One of the most powerful figures in the US defence industry believes that 2005 may in future be considered the breakthrough year in transatlantic co-operation. But potential obstacles could undo much of the progress and make further co-operation extremely difficult.

Speaking at a media dinner on the eve of the show, Bob Stevens, Lockheed Martin's chairman, president and chief executive, said that a risk of Europe turning in on itself and a lifting of the arms embargo on China could sour relations with the US.

The health of the industry demands further integration and open markets, with BAE Systems' increasing presence in the US and the selection of a Lockheed Martin/AgustaWestland/Bell Helicopter team to build the next generation of helicopter transport for the US president providing good examples of this.

On the programme front, insists Stevens, "genuine transatlantic co-operation is not another label for US exports - it means truly co-operative, global products with multi-national technology content.


"To me, this suggests that we have now reached a point in the development of new programmes where the global supply chain is a necessary part of the industrial package, where the best available technology at an affordable price is the dominant criterion for inclusion, and where multi-national teams are the norm for new programme starts."

However, there are clouds on the horizon.

While there have been welcome moves toward European integration, care has to be taken that this process does not tip over into a closed and protected European market.

"At the same time, there is a trend among some European governments to increase the requirements for industrial participation, or offset.

"Offset is an outmoded and inefficient aspect of defence trade, but is often seen as a political imperative or necessary aspect of the overall deal.
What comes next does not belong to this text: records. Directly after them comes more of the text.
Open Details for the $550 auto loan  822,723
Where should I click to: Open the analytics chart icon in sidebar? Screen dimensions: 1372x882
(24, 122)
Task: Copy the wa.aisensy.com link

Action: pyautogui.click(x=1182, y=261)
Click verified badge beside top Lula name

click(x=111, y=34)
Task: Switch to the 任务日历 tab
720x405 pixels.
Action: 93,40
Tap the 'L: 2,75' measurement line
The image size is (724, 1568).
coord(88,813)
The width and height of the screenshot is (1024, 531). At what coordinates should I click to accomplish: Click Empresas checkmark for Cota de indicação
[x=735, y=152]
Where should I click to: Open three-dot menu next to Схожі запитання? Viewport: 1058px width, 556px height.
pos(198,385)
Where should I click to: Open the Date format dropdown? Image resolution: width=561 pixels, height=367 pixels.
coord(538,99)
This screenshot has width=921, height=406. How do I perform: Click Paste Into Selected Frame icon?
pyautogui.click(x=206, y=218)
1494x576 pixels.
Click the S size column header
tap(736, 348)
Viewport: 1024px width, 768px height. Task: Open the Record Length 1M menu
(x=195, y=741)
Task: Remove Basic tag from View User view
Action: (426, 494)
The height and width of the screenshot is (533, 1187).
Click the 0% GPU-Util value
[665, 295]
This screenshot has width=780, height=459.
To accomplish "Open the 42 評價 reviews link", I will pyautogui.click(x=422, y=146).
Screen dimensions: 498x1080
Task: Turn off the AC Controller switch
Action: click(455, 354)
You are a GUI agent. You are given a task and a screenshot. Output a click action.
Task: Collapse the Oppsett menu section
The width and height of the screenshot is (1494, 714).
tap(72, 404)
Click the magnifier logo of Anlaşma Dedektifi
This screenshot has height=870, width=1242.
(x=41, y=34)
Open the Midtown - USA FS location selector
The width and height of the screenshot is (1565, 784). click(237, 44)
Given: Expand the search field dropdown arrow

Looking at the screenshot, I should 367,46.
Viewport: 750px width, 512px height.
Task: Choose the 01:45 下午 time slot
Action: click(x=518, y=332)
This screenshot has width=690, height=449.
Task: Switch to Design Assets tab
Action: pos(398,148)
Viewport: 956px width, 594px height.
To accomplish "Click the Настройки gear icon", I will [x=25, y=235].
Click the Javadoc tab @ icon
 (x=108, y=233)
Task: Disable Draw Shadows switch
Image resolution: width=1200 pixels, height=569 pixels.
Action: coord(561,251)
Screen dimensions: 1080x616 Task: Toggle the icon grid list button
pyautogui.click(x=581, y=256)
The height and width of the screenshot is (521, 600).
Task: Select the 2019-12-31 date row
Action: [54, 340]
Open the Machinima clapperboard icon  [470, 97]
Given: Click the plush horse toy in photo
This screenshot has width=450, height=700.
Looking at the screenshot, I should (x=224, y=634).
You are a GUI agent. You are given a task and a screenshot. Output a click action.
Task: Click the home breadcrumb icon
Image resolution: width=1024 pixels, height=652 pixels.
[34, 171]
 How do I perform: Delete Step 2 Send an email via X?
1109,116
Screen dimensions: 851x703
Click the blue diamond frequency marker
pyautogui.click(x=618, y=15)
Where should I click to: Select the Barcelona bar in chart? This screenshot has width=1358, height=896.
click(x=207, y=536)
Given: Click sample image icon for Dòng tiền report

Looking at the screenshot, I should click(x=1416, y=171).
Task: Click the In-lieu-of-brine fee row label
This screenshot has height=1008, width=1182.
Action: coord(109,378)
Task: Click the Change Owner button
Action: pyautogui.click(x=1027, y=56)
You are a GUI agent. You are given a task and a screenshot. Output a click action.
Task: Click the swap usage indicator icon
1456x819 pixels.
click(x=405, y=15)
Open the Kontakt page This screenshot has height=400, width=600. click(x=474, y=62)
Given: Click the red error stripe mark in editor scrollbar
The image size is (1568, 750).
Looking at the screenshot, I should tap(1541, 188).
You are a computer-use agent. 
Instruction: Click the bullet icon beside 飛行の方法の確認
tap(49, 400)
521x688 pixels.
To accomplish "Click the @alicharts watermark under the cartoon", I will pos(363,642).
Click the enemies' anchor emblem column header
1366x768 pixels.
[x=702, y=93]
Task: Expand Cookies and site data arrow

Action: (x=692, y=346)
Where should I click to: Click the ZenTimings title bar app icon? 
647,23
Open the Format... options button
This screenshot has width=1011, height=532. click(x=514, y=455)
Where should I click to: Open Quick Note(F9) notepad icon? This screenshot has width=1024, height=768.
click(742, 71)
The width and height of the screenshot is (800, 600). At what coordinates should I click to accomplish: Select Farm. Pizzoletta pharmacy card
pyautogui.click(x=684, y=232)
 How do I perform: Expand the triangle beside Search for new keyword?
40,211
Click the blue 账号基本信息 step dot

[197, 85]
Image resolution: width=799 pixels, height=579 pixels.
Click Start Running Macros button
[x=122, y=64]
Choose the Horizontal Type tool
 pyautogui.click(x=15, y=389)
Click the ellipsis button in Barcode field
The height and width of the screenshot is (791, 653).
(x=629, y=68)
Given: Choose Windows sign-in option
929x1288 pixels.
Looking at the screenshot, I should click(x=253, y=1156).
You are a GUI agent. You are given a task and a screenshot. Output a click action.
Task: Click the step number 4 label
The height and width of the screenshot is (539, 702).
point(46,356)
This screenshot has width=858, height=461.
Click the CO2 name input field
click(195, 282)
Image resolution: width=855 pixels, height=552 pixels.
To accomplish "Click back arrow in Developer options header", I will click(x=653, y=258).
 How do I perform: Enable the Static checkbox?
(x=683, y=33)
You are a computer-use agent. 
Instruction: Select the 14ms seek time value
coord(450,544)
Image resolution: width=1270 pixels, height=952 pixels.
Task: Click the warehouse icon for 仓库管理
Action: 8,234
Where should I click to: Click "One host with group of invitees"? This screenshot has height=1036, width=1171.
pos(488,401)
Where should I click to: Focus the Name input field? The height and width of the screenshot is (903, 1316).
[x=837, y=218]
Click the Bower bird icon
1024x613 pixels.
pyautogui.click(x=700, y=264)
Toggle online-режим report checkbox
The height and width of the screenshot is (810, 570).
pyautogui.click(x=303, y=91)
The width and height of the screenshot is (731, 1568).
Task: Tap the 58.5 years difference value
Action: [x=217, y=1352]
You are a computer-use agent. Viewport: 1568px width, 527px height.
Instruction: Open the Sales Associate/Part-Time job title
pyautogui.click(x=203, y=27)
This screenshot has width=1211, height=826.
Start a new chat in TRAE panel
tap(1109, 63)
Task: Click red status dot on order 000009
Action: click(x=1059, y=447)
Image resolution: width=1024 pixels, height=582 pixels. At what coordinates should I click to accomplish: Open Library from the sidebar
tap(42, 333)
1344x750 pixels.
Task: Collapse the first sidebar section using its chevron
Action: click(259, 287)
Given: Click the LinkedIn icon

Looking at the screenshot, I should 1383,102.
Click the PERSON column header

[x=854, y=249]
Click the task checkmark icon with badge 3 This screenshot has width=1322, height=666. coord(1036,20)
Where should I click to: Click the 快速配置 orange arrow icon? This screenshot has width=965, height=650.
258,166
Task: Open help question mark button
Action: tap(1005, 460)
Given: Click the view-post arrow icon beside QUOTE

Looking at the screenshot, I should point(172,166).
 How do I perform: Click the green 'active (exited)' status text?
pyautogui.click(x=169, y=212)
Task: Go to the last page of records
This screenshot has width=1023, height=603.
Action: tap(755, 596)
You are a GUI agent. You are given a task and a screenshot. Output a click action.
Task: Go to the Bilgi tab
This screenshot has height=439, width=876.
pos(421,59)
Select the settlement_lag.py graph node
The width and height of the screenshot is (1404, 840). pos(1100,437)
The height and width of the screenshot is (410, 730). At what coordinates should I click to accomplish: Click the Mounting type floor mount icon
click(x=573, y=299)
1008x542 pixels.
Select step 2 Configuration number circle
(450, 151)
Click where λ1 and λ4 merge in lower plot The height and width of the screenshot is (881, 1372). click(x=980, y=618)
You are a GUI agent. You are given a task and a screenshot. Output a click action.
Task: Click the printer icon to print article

In some countries, the demands in these offset requirements are approaching levels that will make the risks unacceptable to private-sector companies."

An additional worry, he says, are recent European calls to lift the current arms embargo on China.

"We have seen an extraordinarily strong reaction in the US Congress to such proposals. The potential for further action by the US Congress should be taken seriously, as it could take the form of restricting the flow of technology from the United States to Europe.

"This action would have very serious implications for transatlantic defence industrial co-operation."

Many of his European industrial colleagues share his concerns, he says.